Even ESPN was broadcasting war news. It was the worst disaster in the history of the United States, including Pearl Harbor, the San Francisco earthquake and probably the Battle of Antietam in 1862, when 23,000 were slaughtered in one day.

The Battle of the World Trade Center lasted about 99 minutes and cost 20,000 lives in two hours (according to unofficial estimates as of midnight Tuesday). The final numbers, including those from the supposedly impregnable Pentagon, across the Potomac River from Washington, likely will be higher. Anything that kills 300 trained firefighters in two hours is a world-class disaster.

And it was not even Bombs that caused this massive damage. No nuclear missiles were launched from any foreign soil, no enemy bombers flew over New York and Washington to rain death on innocent Americans. No. It was four commercial jetliners.

They were the first flights of the day from American and United Airlines, piloted by skilled and loyal U.S. citizens, and there was nothing suspicious about them when they took off from Newark, N.J., and Dulles in D.C. and Logan in Boston on routine cross-country flights to the West Coast with fully-loaded fuel tanks -- which would soon explode on impact and utterly destroy the world-famous Twin Towers of downtown Manhattan's World Trade Center. Boom! Boom! Just like that.

The towers are gone now, reduced to bloody rubble, along with all hopes for Peace in Our Time, in the United States or any other country. Make no mistake about it: We are At War now -- with somebody -- and we will stay At War with that mysterious Enemy for the rest of our lives.

It will be a Religious War, a sort of Christian Jihad, fueled by religious hatred and led by merciless fanatics on both sides. It will be guerilla warfare on a global scale, with no front lines and no identifiable enemy. Osama bin Laden may be a primitive "figurehead" -- or even dead, for all we know -- but whoever put those All-American jet planes loaded with All-American fuel into the Twin Towers and the Pentagon did it with chilling precision and accuracy.

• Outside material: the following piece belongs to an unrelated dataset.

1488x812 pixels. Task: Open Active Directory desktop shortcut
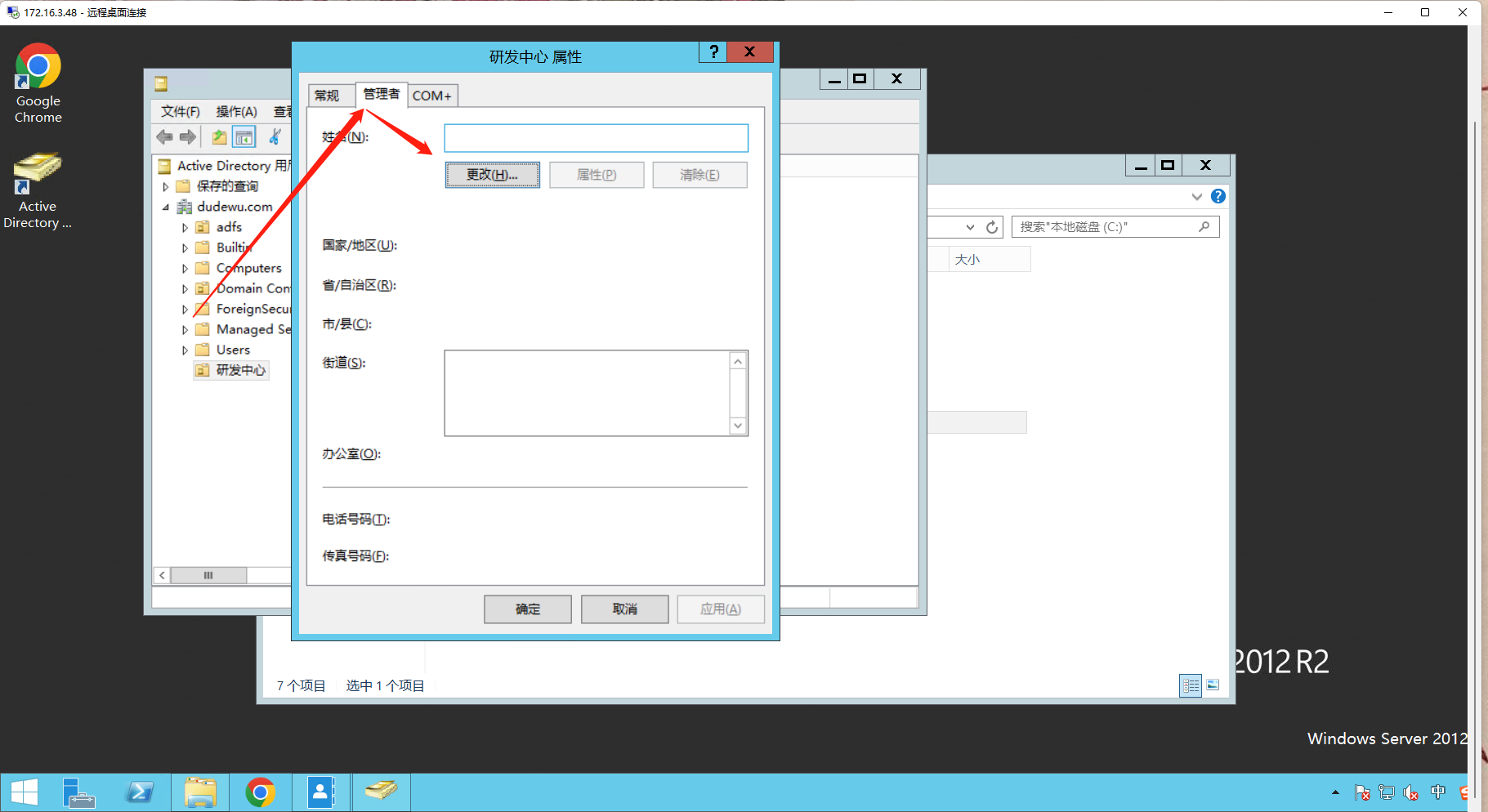point(38,190)
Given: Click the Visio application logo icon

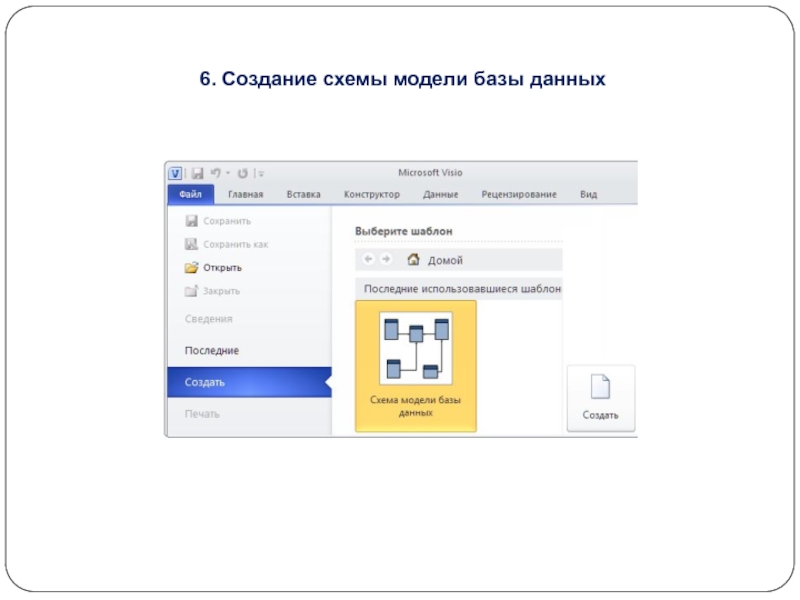Looking at the screenshot, I should [x=175, y=173].
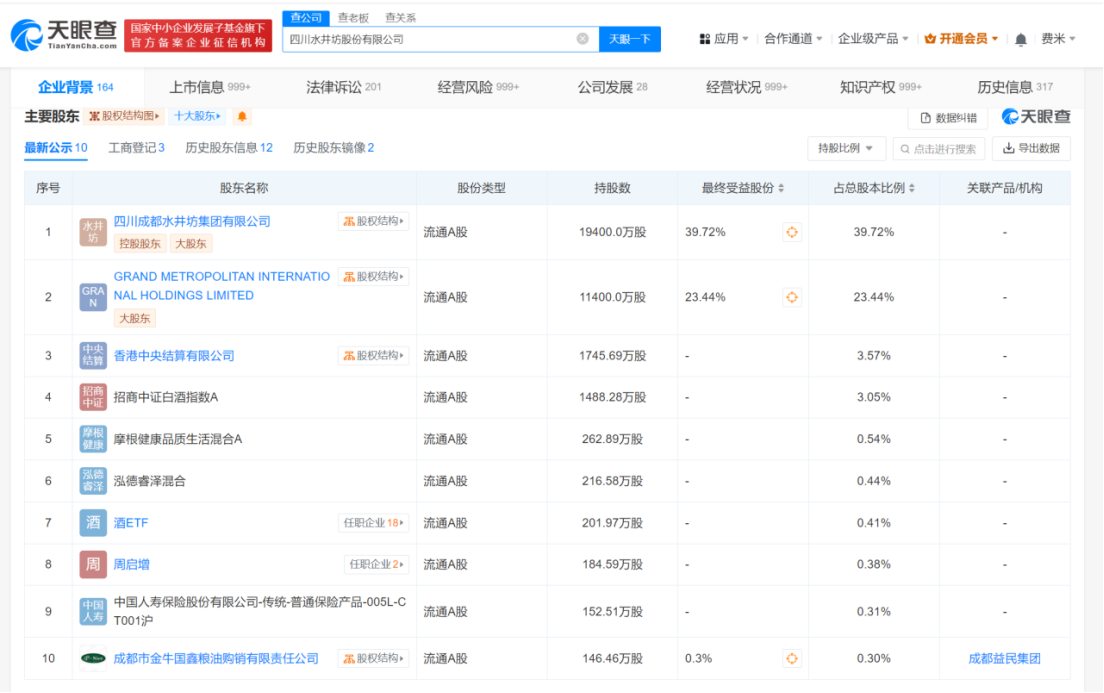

The second one was a dead-on bullseye. Straight into the middle of the skyscraper.

Nothing -- even George Bush's $350 billion "Star Wars" missile defense system -- could have prevented Tuesday's attack, and it cost next to nothing to pull off. Fewer than 20 unarmed Suicide soldiers from some apparently primitive country somewhere on the other side of the world took out the World Trade Center and half the Pentagon with three quick and costless strikes on one day. The efficiency of it was terrifying.

We are going to punish somebody for this attack, but just who or what will be blown to smithereens for it is hard to say. Maybe Afghanistan, maybe Pakistan or Iraq, or possibly all three at once. Who knows? Not even the Generals in what remains of the Pentagon or the New York papers calling for WAR seem to know who did it or where to look for them.

This is going to be a very expensive war, and Victory is not guaranteed -- for anyone, and certainly not for anyone as baffled as George W. Bush. All he knows is that his father started the war a long time ago, and that he, the goofy child-President, has been chosen by Fate and the global Oil industry to finish it Now. He will declare a National Security Emergency and clamp down Hard on Everybody, no matter where they live or why. If the guilty won't hold up their hands and confess, he and the Generals will ferret them out by force.

Good luck. He is in for a profoundly difficult job -- armed as he is with no credible Military Intelligence, no witnesses and only the ghost of Bin Laden to blame for the tragedy.

OK. It is 24 hours later now, and we are not getting much information about the Five Ws of this thing.

The numbers out of the Pentagon are baffling, as if Military Censorship has already been imposed on the media. It is ominous. The only news on TV comes from weeping victims and ignorant speculators.

The lid is on. Loose Lips Sink Ships. Don't say anything that might give aid to The Enemy.